An ancient desert covered in sand dunes as far as the eye could see, where dinosaurs and small mammals once roamed, may have been the real Jurassic Park.
Today, the Navajo Sandstone, as it’s called, is known for the beautiful red and tan sandstones that grace many of the U.S. Southwest’s national parks and monuments–for example, Arches, Canyonlands, Capitol Reef and Zion.
In the early Jurassic, the grains that formed these sandstones were deposited in the largest known sand sea in Earth’s history.
The deposits show a record of desertification–the process by which fertile grasslands turn into deserts.
How did this landscape lose its water bodies, vegetation and animals? How long did desertification take to happen?
A new NSF-funded study published in the journal Geology reveals answers from rock layers that represent lake deposits.
The lakes once occupied interdune areas, which served as watering holes for dinosaurs and small, extinct relatives of mammals.
The deposits’ 200-million-year ages show that parts of the Navajo desert in eastern Utah are much older than previously thought and, along with dates obtained from Arizona deposits, show that the sand sea was younger to the south.
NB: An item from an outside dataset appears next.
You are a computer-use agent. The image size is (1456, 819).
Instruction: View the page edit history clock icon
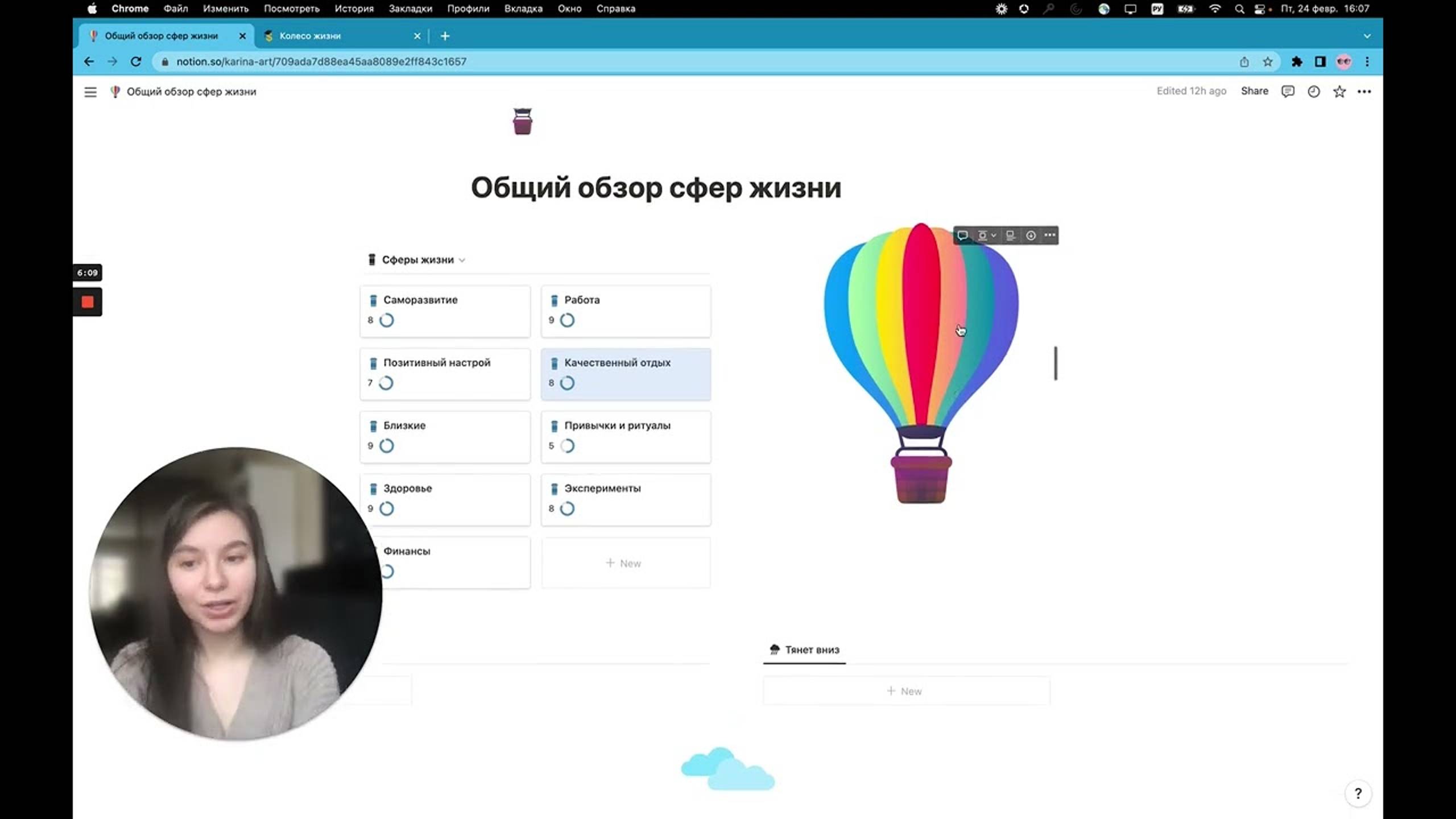pyautogui.click(x=1314, y=92)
The lake and its springs tell a tale of a vast desert that, at times, had a wetter climate and more active hydrologic cycle than had been assumed.
The research demonstrates that the desertification process is complex, and that ages of sedimentary rock layers help answer important questions on how desertification takes place in continental interiors.
The research was funded by NSF’s Division of Earth Sciences.